While official gatherings for the National Day of Remembrance on May 20 were cancelled due to the Covid-19 pandemic, Prime Minister Hun Sen commemorated the day by posting appeals to the public on Facebook to maintain peace.

He also published a video detailing his personal struggles during the Khmer Rouge’s reign.

The Day of Remembrance commemorates the genocide which claimed more than two million lives in Cambodia under the Khmer Rouge’s rule from 1975 to 1979. May 20 marked the start of mass killings by the communist regime.

Through his Facebook page on Wednesday, Hun Sen asked citizens to remember the atrocities and blackouts that occurred while looking forward to the future.

“We must remember to keep the regime from returning and to maintain long-lasting peace and security. Peace has provided every opportunity to build a better society, family, community and nation,” his Facebook post said.

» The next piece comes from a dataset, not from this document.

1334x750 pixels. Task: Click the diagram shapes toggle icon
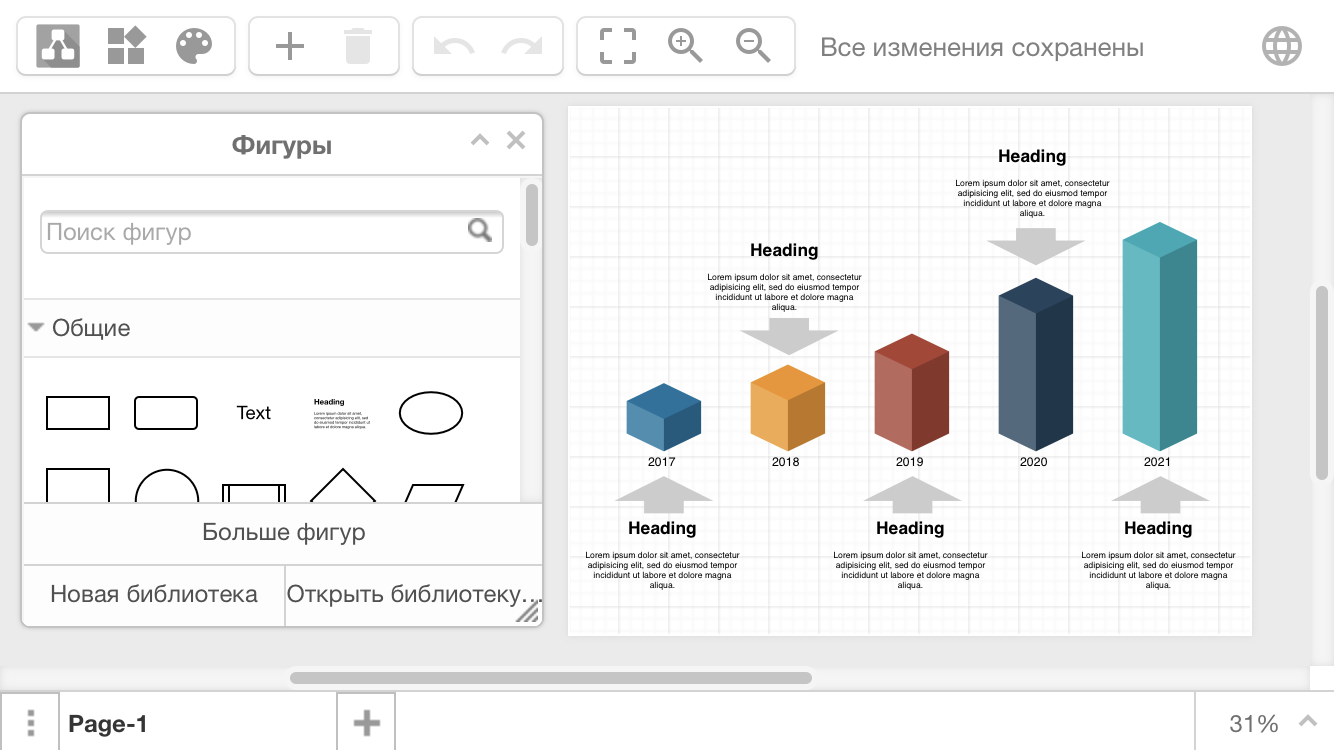[58, 46]
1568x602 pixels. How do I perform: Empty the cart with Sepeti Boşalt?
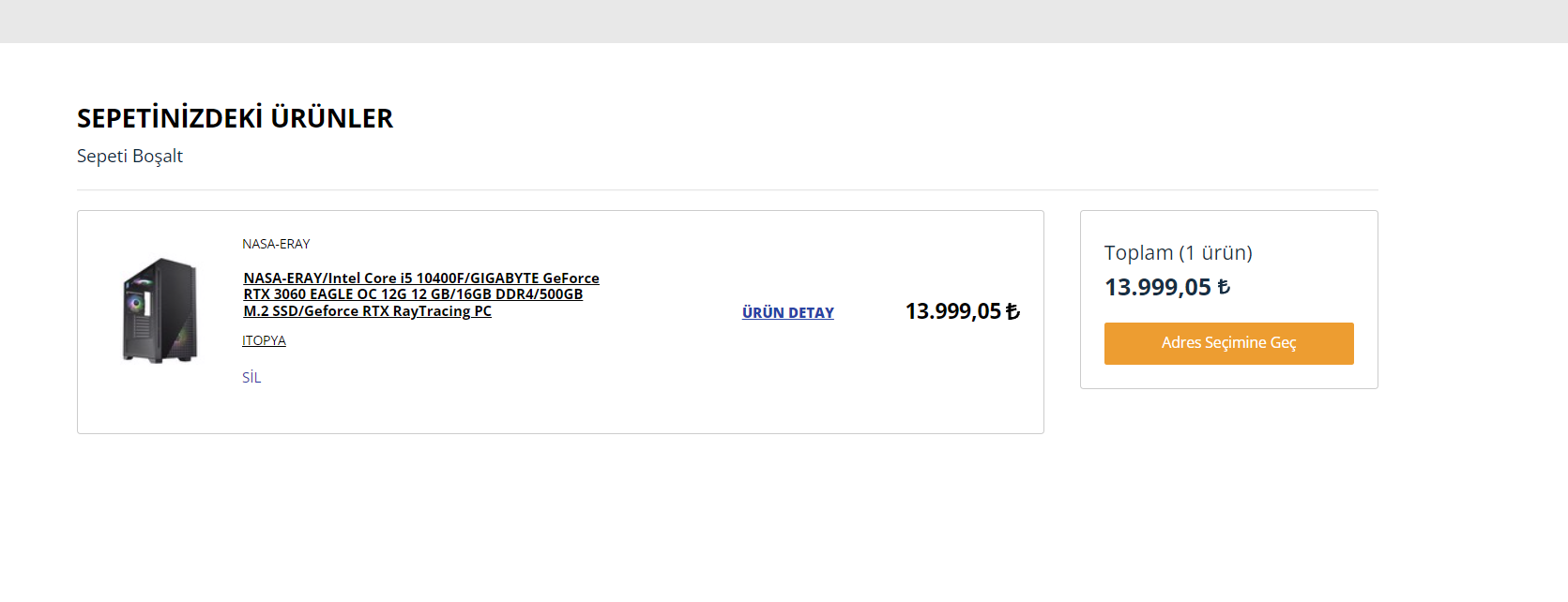point(129,157)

Hun Sen also posted videos totalling nearly one hour describing his decision to leave for Vietnam on June 20, 1977, to seek the support of the Vietnamese army in a desperate bid to liberate Cambodia from Pol Pot’s genocidal regime.

In the video, Hun Sen leaves Cambodia with four other comrades. Between the five of them, they have only three rifles and two bombs. They walk through the jungle and across the border from Kampong Cham to Vietnam’s Song Be province.

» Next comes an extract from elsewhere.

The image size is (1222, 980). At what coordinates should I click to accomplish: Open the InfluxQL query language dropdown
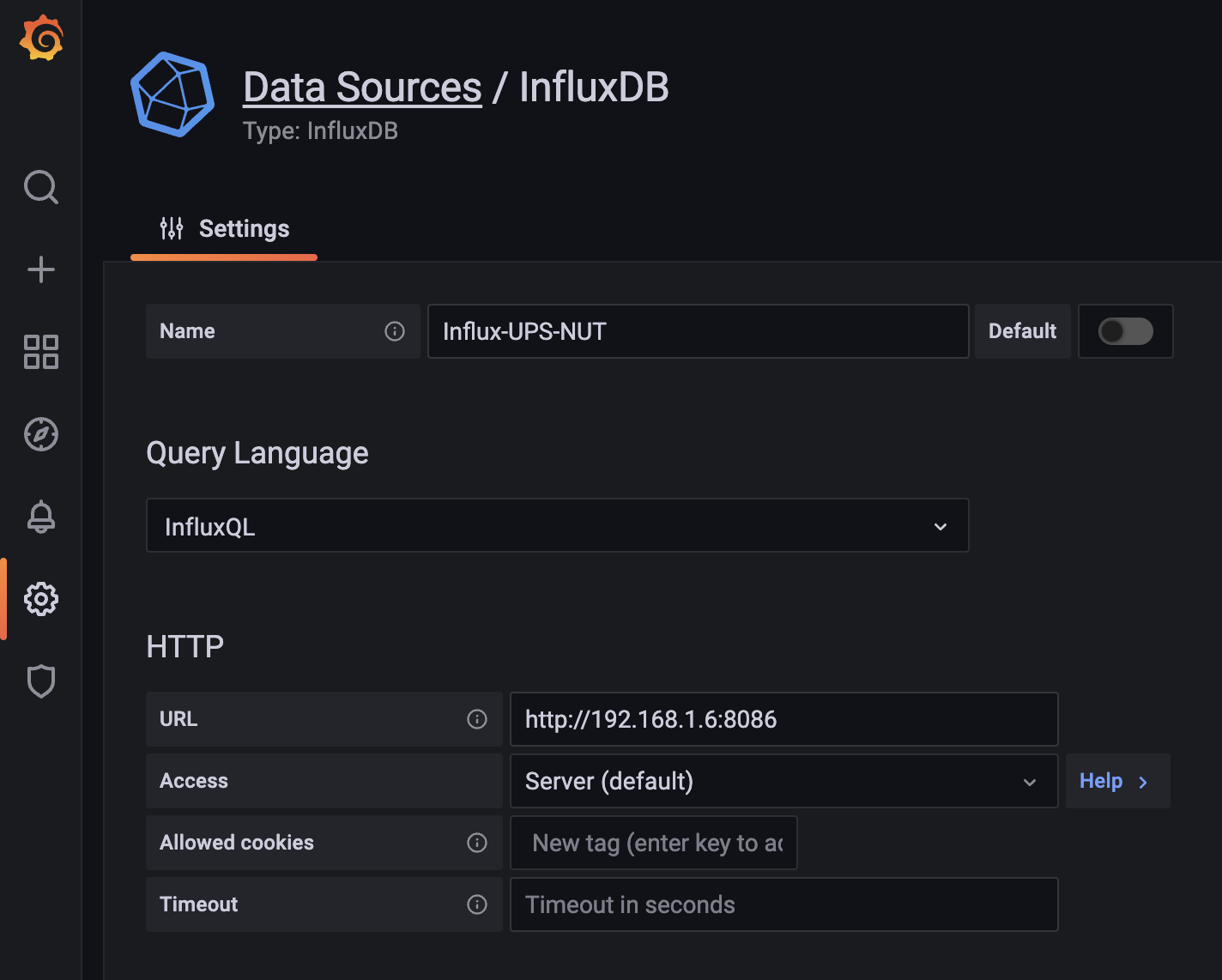pyautogui.click(x=557, y=526)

During the journey, they are met with gunfire from Pol Pot’s soldiers, landmines and resistance from Vietnamese forces.

His wife, Bun Rany, was five months pregnant at the time.

Cambodian People’s Party (CPP) spokesman Sok Eysan said the Day of Anger, which was later renamed as Day of Remembrance, is a day to remember the suffering inflicted on people during the genocidal regime of Pol Pot.

“This remembrance is not only for those who experienced the regime, which lasted three years, eight months and 20 days but also for the new generations.

“Without January 7 [Victory over Genocide Day] all the nieces, nephews and grandchildren would not have seen their grandmothers and parents alive. January 7 is a second birthday for all Cambodians,” he said.

The Royal Academy of Cambodia’s International Relations Institute director Kin Phea said the Day of Remembrance is an important day for many reasons.

First, he said, it is a political message for all people to learn the lessons of social divisions from the past.

The country was torn by civil war, thereby leading to tragedy and destruction for the whole nation.

Secondly, the day represents a message for people to place a high value on peace.

“We see that National Day of Remembrance causes controversy between the ruling party and the former opposition party. [The opposition party] views the day as a victory for the CPP.

“But I find that we should not forget and discuss the problem today because the experience of war was not only felt just by the CPP but by all Cambodian people.

“If we don’t take a moment to remember this, we might forget and cause the country to plunge into the fire of war once again,” he said.